• [^] # Re: Rien de nouveau sous le soleil

    Posté par . En réponse au journal Plaidoyer pour la réforme du droit d'auteur. Évalué à 1.

    Je suis d'accord, et j'aimerais même ajouter…

    qui pourrait concerner, outre les produits culturels, le logiciel, la production des pouvoirs publics (recherche, enseignement, données…), et les brevets industriels;

    Il ne faut pas que nous oubliions (et surtout que les pirates oublient) que le gros événement auquel nous faisons face c'est la prise de conscience progressive d'un passage d'une économie de la rareté à une économie de l'abondance, sur les bien immatériels. Aujourd'hui on parle des flims et des chansons, un peu des logiciels, et un petit peu des livres numériques. Mais demain ? Il ne faut pas oublier que les imprimantes 3D sont à portée de main… Que diront Philippe Stark et les magasins IKEA quand ils verront que les Average Joe de tous bords copient leurs œuvres, à la maison, au nez et à la barbe des Hautes Autorités du monde entier ?
    Et la nourriture ? Les industriels de l'agroalimentaire commencent déjà à gueuler que Monsieur Michu se permettrait de cultiver des tomates brevetées (ou pas) dans son potager, que se passera-t-il quand des imprimantes de cuisine fabriqueront des fraises tagada, une fois les recettes secrètes de Haribo mises en fuite sur Wikileaks ?
    Et la monnaie ? Le jour où un système à la Bitcoin sera vraiment populaire, comment réagiront les banques ?
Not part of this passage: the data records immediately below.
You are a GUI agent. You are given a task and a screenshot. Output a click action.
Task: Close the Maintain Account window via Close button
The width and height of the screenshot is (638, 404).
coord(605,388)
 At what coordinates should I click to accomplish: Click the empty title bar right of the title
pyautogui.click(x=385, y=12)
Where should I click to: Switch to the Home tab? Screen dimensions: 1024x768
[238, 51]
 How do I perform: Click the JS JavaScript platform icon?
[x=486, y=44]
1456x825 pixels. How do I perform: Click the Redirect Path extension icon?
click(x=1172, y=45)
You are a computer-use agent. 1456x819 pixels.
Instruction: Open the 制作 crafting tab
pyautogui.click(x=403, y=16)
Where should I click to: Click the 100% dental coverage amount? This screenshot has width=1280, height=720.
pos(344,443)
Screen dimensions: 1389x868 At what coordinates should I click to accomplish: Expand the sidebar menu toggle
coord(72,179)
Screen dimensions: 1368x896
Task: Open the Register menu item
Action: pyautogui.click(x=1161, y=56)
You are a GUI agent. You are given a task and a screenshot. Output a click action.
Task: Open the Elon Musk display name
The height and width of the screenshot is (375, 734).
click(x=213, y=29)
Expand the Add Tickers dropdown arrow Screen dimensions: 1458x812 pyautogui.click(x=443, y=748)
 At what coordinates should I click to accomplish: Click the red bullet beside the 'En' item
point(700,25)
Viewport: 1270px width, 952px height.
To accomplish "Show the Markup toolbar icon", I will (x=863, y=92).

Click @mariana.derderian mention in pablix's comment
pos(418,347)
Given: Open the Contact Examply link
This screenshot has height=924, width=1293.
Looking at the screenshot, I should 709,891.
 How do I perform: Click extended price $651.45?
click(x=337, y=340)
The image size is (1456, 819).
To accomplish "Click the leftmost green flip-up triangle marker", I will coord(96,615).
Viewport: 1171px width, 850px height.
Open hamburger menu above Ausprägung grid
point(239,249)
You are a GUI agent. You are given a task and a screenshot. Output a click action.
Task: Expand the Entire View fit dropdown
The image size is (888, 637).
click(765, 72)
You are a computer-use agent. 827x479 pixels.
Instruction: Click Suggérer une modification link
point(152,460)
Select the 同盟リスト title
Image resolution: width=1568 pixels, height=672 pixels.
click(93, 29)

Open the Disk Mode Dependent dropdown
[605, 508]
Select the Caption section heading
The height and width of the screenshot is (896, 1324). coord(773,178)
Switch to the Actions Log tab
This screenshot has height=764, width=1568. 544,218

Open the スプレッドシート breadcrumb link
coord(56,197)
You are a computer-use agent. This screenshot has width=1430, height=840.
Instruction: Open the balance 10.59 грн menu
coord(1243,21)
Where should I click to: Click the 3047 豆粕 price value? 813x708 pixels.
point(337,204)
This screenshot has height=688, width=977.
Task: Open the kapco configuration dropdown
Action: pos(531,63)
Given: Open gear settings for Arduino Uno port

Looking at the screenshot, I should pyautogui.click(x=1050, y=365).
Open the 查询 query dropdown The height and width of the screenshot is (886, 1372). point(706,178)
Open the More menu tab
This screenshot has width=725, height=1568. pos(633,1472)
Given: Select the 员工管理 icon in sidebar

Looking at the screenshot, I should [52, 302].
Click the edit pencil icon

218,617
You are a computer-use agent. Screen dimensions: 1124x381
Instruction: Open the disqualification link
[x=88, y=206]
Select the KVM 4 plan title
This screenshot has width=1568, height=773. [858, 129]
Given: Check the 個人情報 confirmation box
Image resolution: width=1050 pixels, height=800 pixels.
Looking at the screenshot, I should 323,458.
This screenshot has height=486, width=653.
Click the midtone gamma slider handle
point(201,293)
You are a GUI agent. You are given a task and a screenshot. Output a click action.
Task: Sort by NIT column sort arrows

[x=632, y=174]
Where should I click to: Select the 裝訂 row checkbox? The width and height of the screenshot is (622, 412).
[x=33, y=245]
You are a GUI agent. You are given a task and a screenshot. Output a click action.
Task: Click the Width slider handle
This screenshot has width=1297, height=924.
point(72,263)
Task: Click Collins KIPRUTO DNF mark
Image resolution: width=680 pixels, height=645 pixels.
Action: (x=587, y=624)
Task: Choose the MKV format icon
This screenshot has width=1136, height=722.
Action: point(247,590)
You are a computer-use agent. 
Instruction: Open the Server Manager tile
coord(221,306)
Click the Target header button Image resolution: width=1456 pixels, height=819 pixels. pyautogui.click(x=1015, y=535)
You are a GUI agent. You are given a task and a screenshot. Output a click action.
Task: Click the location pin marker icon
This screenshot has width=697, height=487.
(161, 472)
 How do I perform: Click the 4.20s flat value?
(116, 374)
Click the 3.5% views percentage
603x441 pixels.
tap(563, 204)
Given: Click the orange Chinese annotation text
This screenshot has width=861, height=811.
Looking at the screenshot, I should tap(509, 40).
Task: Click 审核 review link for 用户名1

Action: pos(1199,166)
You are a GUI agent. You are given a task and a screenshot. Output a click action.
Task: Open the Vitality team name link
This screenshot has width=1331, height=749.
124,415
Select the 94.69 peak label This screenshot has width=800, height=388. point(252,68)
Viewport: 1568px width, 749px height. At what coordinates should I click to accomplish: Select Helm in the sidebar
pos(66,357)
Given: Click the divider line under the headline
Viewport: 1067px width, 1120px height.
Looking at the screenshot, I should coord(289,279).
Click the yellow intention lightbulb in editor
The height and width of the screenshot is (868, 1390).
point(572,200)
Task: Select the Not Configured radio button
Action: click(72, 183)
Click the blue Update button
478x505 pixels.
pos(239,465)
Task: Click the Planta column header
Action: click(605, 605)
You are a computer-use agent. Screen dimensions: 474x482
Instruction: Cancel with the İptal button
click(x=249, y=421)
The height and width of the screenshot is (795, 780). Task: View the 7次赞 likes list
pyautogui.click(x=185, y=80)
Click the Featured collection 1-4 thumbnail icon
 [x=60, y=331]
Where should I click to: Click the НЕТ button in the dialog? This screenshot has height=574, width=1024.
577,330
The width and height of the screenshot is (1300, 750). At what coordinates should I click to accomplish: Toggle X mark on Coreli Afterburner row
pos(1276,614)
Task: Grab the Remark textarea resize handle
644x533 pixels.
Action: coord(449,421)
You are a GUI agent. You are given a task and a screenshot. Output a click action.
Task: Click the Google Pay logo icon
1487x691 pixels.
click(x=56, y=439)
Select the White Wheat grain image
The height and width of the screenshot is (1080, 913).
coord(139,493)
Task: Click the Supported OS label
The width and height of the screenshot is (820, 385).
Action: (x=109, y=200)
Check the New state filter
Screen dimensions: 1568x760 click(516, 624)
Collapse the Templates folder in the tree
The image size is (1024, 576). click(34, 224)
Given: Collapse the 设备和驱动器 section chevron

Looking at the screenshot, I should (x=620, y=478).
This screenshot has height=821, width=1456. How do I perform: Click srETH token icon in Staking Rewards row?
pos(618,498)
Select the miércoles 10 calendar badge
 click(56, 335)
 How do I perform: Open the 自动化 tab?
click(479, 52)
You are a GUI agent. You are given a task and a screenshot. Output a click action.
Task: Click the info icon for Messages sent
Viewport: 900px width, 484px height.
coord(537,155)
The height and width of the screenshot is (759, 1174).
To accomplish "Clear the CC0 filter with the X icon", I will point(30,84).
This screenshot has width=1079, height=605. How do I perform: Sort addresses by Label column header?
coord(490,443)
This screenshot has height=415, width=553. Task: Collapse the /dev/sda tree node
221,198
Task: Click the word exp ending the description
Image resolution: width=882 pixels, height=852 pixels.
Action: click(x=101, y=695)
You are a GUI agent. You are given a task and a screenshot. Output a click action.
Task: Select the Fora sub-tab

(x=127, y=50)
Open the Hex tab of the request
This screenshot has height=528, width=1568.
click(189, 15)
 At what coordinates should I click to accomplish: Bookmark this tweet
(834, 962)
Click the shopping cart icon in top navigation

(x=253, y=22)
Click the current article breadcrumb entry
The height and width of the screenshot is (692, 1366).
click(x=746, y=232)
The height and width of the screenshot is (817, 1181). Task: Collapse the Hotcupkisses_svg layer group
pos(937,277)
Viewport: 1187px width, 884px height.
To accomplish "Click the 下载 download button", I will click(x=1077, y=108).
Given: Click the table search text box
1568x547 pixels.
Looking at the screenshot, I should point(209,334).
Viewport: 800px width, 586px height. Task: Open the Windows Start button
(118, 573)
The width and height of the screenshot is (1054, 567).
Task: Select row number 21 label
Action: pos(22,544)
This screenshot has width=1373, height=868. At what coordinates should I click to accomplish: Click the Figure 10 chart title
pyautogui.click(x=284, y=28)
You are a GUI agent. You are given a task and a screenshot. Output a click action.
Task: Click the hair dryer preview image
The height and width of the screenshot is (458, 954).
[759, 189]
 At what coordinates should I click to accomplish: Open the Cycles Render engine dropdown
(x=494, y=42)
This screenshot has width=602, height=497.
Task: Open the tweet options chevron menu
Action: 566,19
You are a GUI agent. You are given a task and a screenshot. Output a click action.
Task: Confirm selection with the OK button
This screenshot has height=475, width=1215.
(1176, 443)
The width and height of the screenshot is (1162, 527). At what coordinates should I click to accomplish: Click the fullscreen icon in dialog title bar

    Tout le monde se rendra compte que la concurrence des choses immatérielles duplicables à coût infinitésimal exercée par la population sur des entreprises trop puissantes est une question globale, regroupant bien d'autres choses que les simples biens culturels, mais espérons qu'on s'en rende compte assez tôt.

    qui pourrait être le moteur d'une politique de croissance économique et de rayonnement international;

    L'impératif, IMHO, est de redéfinir totalement la notion d'économie.
    À la base, le terme d'économie sert à désigner l'ensemble des pratiques permettant de combattre la rareté. Une fois la rareté éliminée, on atteint un état d'abondance, et l'économie a atteint son objectif. Le problème, c'est qu'on ne sait alors plus quoi faire des pratiques qui faisaient l'économie. Et c'est d'autant plus problématique que le moteur de ces pratiques est l'argent, qui est étroitement lié à la survie de l'individu.
    Du coup, pour permettre de continuer à obtenir de l'argent, et ainsi permettre à des individus de survivre, on va restaurer une rareté artificielle, via le copyright, via les brevets…via divers freins au progrès en général, en prétendant que cela fait marcher l'économie. Mais c'est faux, cela ne fait que perpétuer un modèle qui fait du surplace pour ne jamais atteindre cet état d'abondance : ce n'est pas de l'économie, c'est de l'anti-économie.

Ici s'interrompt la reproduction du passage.